Visible Award to hold US premiere and 4th edition at the Queens Museum
On December 2, 2017, from 10 am to 6 pm, Queens Museum will host a day-long public jury that will bring together artists, experts, members of the general public, and users of socially engaged art to assess the merits of nine shortlisted artistic projects and determine the winner of the €25,000 award.

For the first time in its history, the Visible Award will conduct its fourth biennial Temporary Parliament in the United States, at the Queens Museum on December 2, 2017, 10am to 6pm. The event, which is free and open to the public, will convene a Temporary Parliament that will engage new audiences with nine art projects shortlisted for this year’s award. Members of the public and assembled experts and guests from many fields will gather to experience presentations, discussion, and debate, followed by an open vote that will determine the winner of the 2017 Visible Award. The Award will be presented by the visionary artist and Artistic Director of Cittadellarte, Michelangelo Pistoletto , who conceived of the event along with Fondazione Zegna. This year, the Award will be chaired by Laura Raicovich , Director of the Queens Museum, who will host the debate together with Matteo Lucchetti and Judith Wielander, co-directors of the Visible project, and Elvira Dyangani Ose, Senior Curator at Creative Time, who will be the advocate for all of the projects ( the videos of the nine shortlisted projects are already available for public review on Visible’s website, in advance of the Temporary Parliament).
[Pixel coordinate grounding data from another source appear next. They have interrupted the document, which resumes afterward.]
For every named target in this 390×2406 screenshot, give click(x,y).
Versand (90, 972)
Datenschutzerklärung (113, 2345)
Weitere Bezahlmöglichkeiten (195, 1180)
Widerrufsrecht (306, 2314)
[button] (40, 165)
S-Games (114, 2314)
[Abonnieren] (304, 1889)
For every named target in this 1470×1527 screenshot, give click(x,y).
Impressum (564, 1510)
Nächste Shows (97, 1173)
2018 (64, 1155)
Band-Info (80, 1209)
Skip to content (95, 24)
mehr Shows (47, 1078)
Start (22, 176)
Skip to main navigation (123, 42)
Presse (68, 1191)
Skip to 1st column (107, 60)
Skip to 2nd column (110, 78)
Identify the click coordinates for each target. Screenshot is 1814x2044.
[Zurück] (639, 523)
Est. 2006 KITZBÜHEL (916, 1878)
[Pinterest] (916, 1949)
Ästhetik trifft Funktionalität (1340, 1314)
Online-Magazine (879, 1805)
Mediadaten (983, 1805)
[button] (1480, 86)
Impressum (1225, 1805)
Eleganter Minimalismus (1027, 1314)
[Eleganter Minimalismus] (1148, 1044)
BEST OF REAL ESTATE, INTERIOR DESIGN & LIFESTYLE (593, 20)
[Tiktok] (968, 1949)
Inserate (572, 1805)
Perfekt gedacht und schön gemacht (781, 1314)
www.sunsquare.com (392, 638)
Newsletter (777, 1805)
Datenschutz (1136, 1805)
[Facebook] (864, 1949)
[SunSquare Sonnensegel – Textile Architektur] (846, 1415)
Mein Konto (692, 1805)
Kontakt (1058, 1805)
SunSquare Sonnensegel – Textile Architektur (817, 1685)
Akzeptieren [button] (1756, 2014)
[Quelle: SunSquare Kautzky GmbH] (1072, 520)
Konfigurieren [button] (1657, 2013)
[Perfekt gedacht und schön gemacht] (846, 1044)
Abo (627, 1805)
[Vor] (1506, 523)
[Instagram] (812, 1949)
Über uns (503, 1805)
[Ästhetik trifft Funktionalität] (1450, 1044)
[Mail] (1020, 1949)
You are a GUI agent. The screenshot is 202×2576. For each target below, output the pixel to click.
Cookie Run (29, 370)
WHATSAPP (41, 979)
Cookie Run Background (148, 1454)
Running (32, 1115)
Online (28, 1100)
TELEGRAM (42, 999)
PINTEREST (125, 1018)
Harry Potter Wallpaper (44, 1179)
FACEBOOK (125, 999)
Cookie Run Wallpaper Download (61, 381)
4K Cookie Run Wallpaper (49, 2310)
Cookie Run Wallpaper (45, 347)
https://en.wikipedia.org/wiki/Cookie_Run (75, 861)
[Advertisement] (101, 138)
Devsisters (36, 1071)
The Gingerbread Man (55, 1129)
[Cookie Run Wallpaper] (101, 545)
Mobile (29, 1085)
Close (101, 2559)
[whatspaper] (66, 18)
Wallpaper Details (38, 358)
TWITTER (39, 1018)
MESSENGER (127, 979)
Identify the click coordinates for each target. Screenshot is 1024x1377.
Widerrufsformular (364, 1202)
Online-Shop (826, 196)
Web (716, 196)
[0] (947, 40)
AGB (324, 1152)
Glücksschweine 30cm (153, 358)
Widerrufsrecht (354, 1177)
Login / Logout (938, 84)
What is Visible? Visible is a contemporary art research project devoted to producing and sustaining socially engaged art practices in a global context. Operating since 2010, it has taken a global and interdisciplinary approach to researching the physical and theoretical spaces in which these practices affect society. In 2011, Visible initiated the biennial Visible Award, the first European award for socially engaged artistic practices in a global context, seeking to offer a platform for innovative projects that have the potential to become visible in fields other than artistic ones.

As a nomadic institution, Visible – part of the Extended Network of Public Art Producers (ENPAP) – has worked with a variety of formats, collaborations, and institutions, including Tate, Liverpool; Creative Time, New York; Van Abbemuseum, Eindhoven; Kunsthaus, Graz; Kadist Art Foundation, San Francisco; Center for Historical Reenactments, Johannesburg; The Serpentine Galleries, London: and the Fondation Lafayette, Paris. Visible is part of the Extended Network of Public Art Producers (ENPAP). The Visible project is directed by Matteo Lucchetti and Judith Wielander, and initiated by Cittadellarte – Fondazione Pistoletto in collaboration with Fondazione Zegna.

Visible’s approach has been unique from the outset for piloting the public jury format at the 2013 Award at the Van Abbemuseum in Eindhoven. Subsequently, in 2015, the Award was organized in collaboration with Tate Liverpool at the Liverpool City Council, where the notion of a Temporary Parliament was inaugurated. The public’s engagement in the assessment and voting on the art projects transformed the Award into an occasion for collective learning and the expansion of the discourse instigated by and around the projects.

The Queens Museum is the ideal setting for the event, since it has a long-standing commitment to socially engaged art, and its New York City Building was the location of early meetings of the United Nations from 1946-50,making it ideally suited to host Visible’s Temporary Parliament. This history was influential in determining the Queens Museum as a partner, and will impact the design of the physical space of the Parliament which is being led by London based design studio The Decorators. The debate of the jury as a Temporary Parliament is not simply a dialogue between experts, in order to select an exemplary socially engaged art project, but also a moment for sharing knowledge and collective learning. In the process of assessing the winning project – who will receive a prize of 25.000 euros – the jury will also offer an opportunity to deepen the debate around artistic engagement in the public domain.


The following nine projects have been shortlisted from a list of 60, nominated by the 2017 Visible advisory board (see the attached appendix). The projects are: The School of Engaged Art by Chto Delat (Saint Petersburg, Russia), proposed by Martina Angelotti; Brigada Puerta de Tierra by Jesús ‘Bubu’ Negrón and Luis Agosto-Leduc (San Juan, Puerto Rico), proposed by Julia Morandeira; Hunger, Inc. by Elia Nurvista (Yogyakarta, Indonesia), proposed by Tang Fu Kuen ; Sakiya – Art/Science/Agriculture by Nida Sinnokrot (Ramallah, Palestine), proposed by Nat Muller; The Reading Room by Narawan Kyo Pathomvat (Bangkok, Thailand), proposed by Simon Soon and Tang Fu Kuen; Inhabitants by Pedro Neves Marques and Mariana Silva (New York, USA), proposed by Margarida Mendes; Cercle d’Art des Travailleurs de Plantation Congolaise by Renzo Martens (Former Unilever Palm Oil Plantation, Lusanga, Democratic Republic of the Congo), proposed by Victoria Ivanova; Social Botany, Land and Turf by Xu Tan, (New York, US; Shenzhen, China), proposed by Xiaoyu Weng; IsumaTV by Zacharias Kunuk (Igloolik Hamlet, North Baffin Island, Canadian Arctic Archipelago) , proposed by Candice Hopkins.